Project title: Plants as a source of bioactive sulphur compounds and their ability to hyperaccumulate metals (BioSMe)
Project Manager: PhD Ivica Blažević, Associate Professor
Project duration: 48 months (since March, 1st 2017. till February, 28th 2021.)
It has been estimated that nearly quarter of all pharmaceutical products worldwide are derived from plant sources. Sulphur-containing plant metabolites include a variety of chemical structures, varying from primary metabolites such as sulphur-containing amino acids to secondary metabolites like, thiosulfinates, glucosinolates and others. Owing to the presence of sulphur, volatile sulphur compounds (VSCs) show particular physicochemical features and interact with a range of molecular and biological targets.
The botanical order of the Brassicales - which encompasses many of our daily vegetables (cabbage, broccoli, capper, etc.) - is strikingly chemo-characterized by the presence of thiosaccharidic secondary metabolites called glucosinolates (GLs). GL investigation is an ongoing research activity and new structures have been documented and reviewed, now including ca. 130 compounds. This project will focus on scarcely or previously not investigated Croatian wild-growing, endemic (and stenoendemic) species from the botanical order Brassicales, many of which are used as food and medicinal plants.
GLs, associated with an uncommon endogenous glucohydrolase - myrosinase (E.C.3.2.1.147), usually operate like precursors to biologically active isothiocyanates (ITCs). Over the last 20 years, ITCs and their precursors - the GLs - have gained growing attention because of their health-promoting properties. Thus specific focus of the project will involve their isolation, and biological testing.
The beneficial effects have been attributed to the dietary consumption of sulphur containing vegetable. In order for any compound to exert an activity in vivo, it is necessary to reach the site of action in an appropriate form and sufficient concentration. Thus the stability and the bioaccessibility of selected sulphur compounds (intact GLs, ITCs and other), will be investigated under conditions of simulated two-step digestion process using human digestive enzymes (gastric and duodenal). Investigating novel GLs and other sulphur-containing plants, with a biological potential may stimulate the development of new horticultural crops. Moreover, the use of VSCs enriched extracts, and pure compounds in functional food products, cosmeceuticals, and pharmaceuticals may provide additional routes for their exploitation.
As on to date over 500 plants species that hyperaccumulate metals are reported, among which Brassicaceae has the largest number of taxa. Metal accumulating species can be used for phytoremediation (removal of contaminant from soils) or phytomining (growing plants to harvest the metals). In addition, as many of the metals that can be hyperaccumulated are also essential nutrients, food fortification and phytoremediation might be considered two sides of the same coin. Thus, analyzing plant capacity to accumulate metals represents one of the crucial aspects of plant usage.

Dataset entries
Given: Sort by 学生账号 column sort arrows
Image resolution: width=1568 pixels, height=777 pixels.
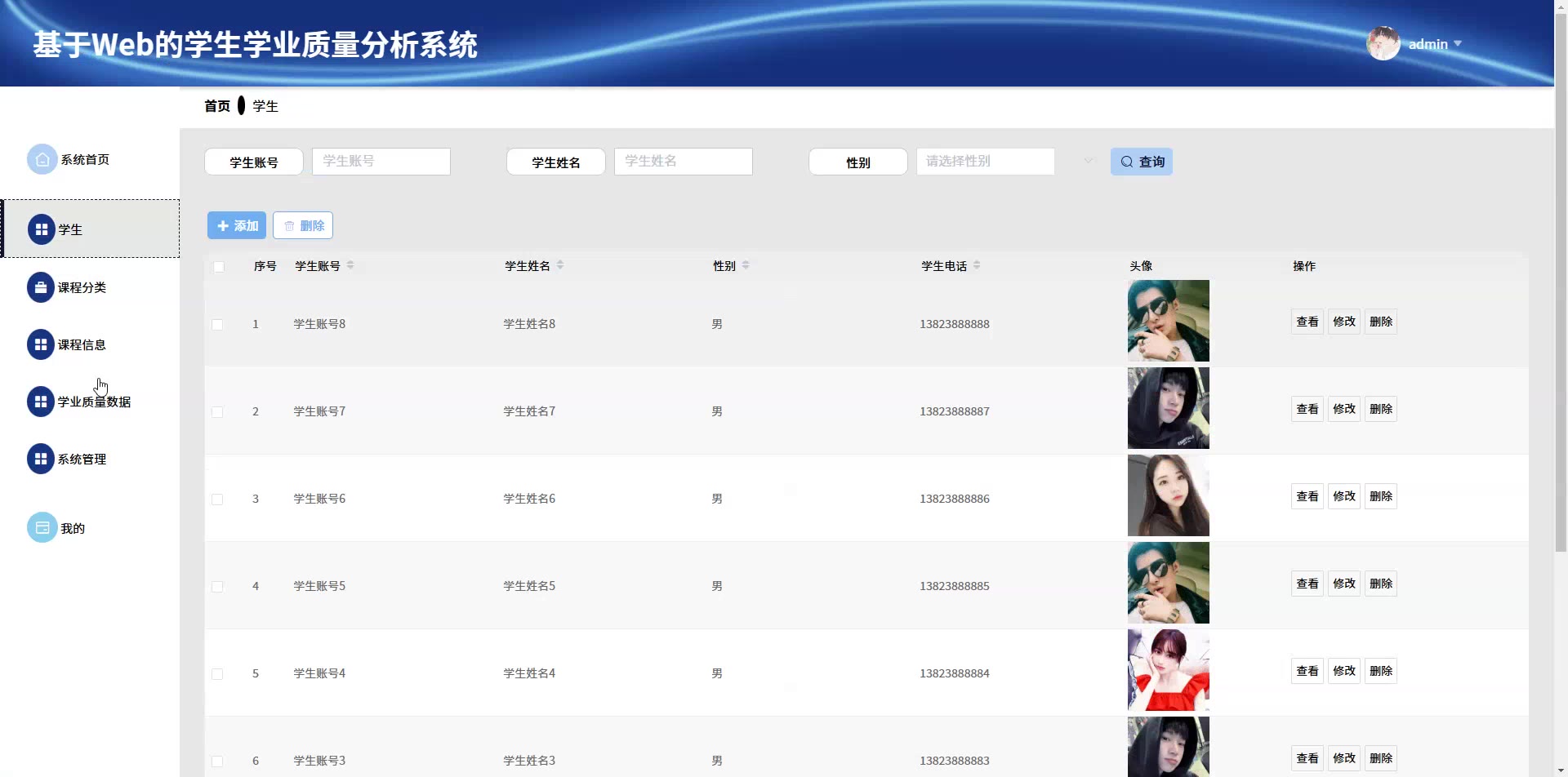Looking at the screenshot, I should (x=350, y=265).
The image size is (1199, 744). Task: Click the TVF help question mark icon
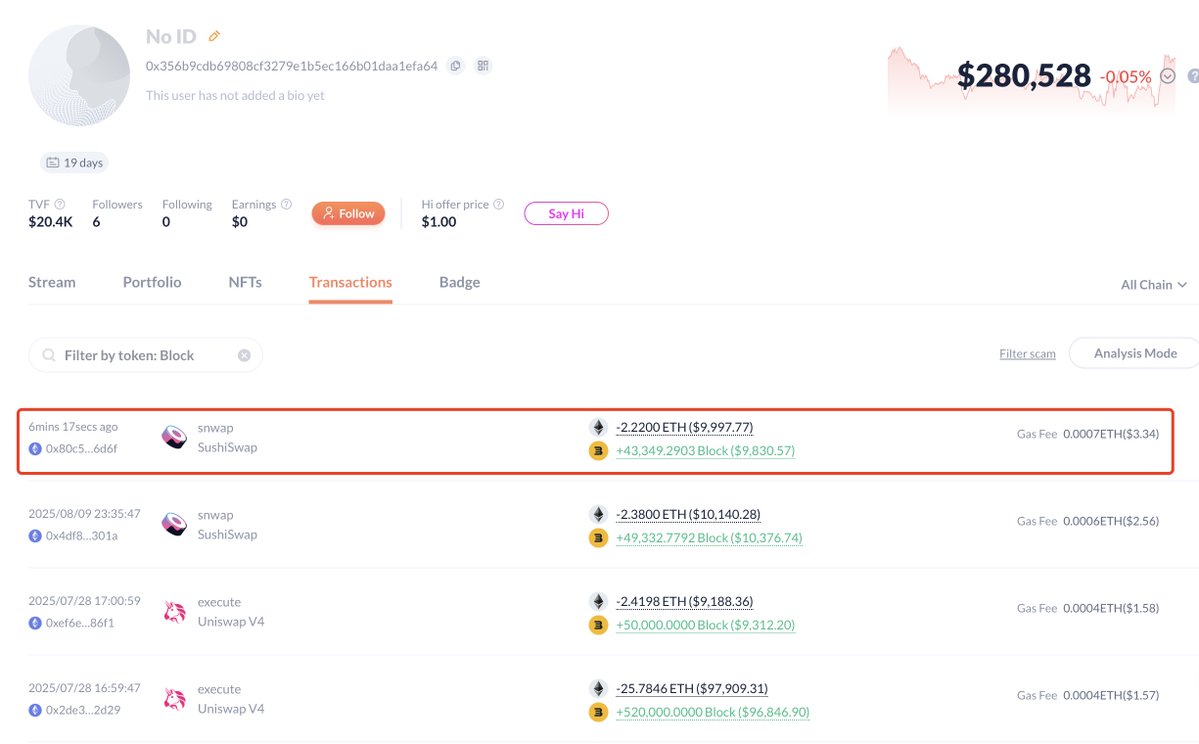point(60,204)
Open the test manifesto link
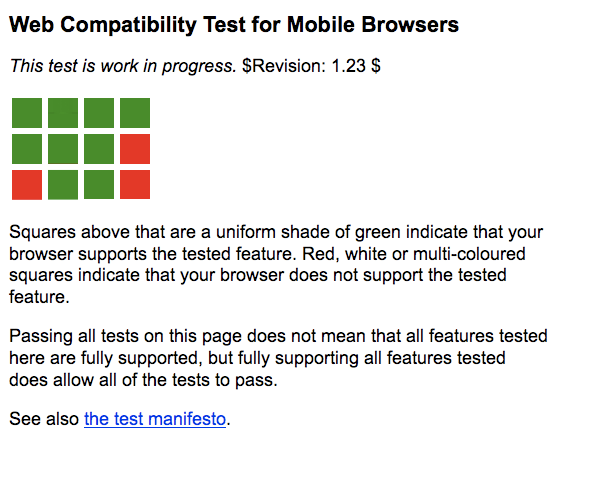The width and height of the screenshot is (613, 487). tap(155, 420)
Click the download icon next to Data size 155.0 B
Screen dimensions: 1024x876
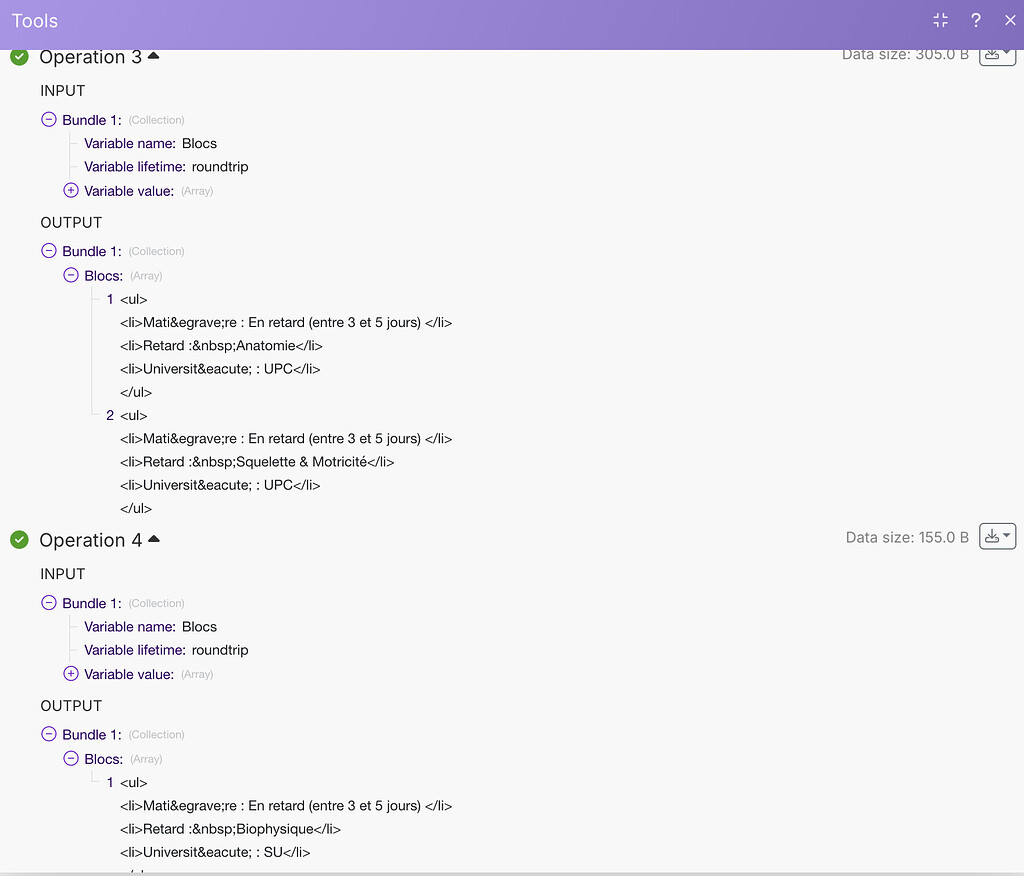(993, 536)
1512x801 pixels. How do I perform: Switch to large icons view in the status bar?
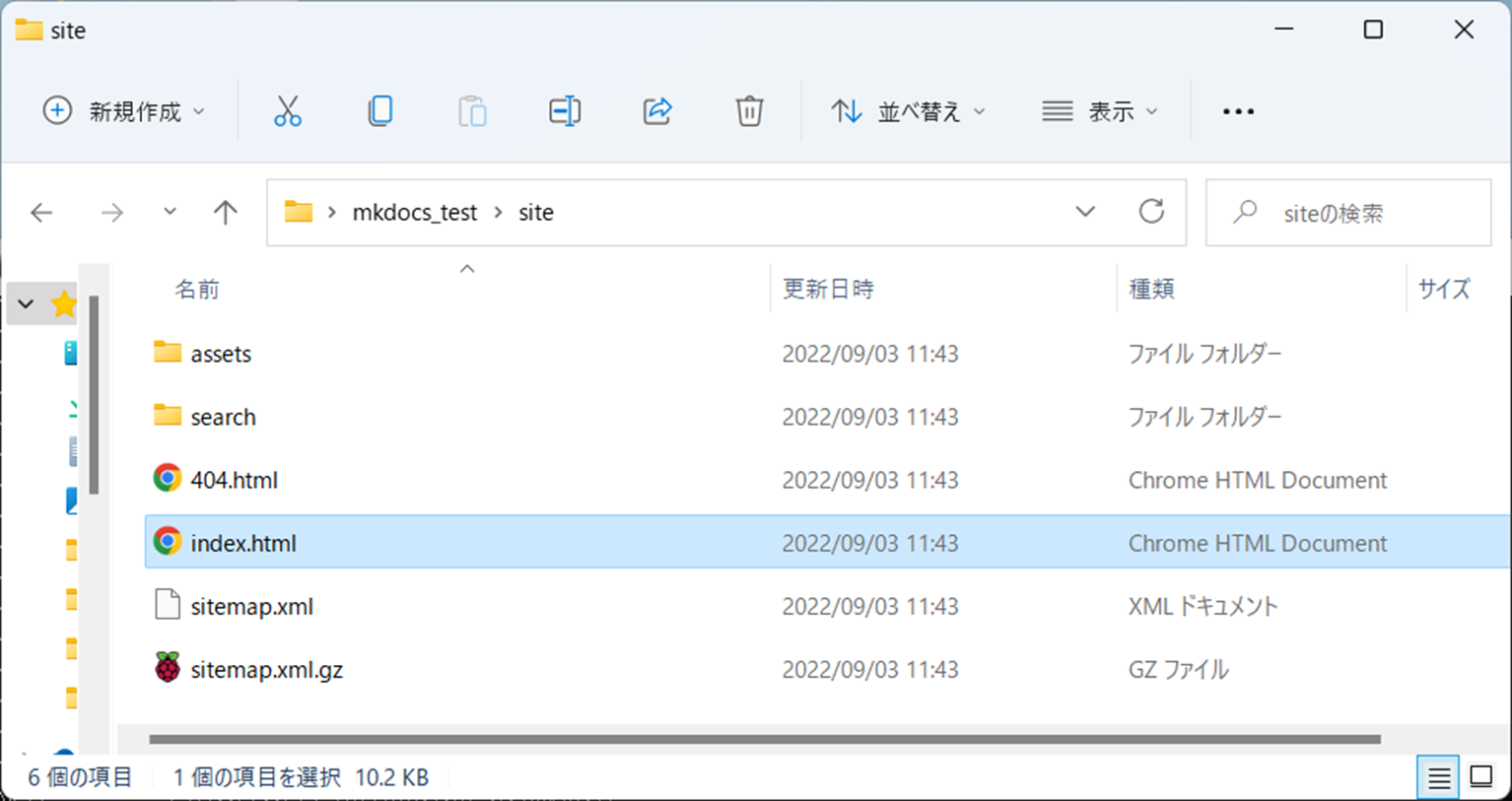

* [PROBLEM STATEMENT] In the project description, copy out the passage that opens with the words containing "The beneficial effects" and closes with "for their exploitation.", replacing "bioaccessibility" with "bioavailability".

* [RESPONSE FOR THIS EXERCISE]
The beneficial effects have been attributed to the dietary consumption of sulphur containing vegetable. In order for any compound to exert an activity in vivo, it is necessary to reach the site of action in an appropriate form and sufficient concentration. Thus the stability and the bioavailability of selected sulphur compounds (intact GLs, ITCs and other), will be investigated under conditions of simulated two-step digestion process using human digestive enzymes (gastric and duodenal). Investigating novel GLs and other sulphur-containing plants, with a biological potential may stimulate the development of new horticultural crops. Moreover, the use of VSCs enriched extracts, and pure compounds in functional food products, cosmeceuticals, and pharmaceuticals may provide additional routes for their exploitation.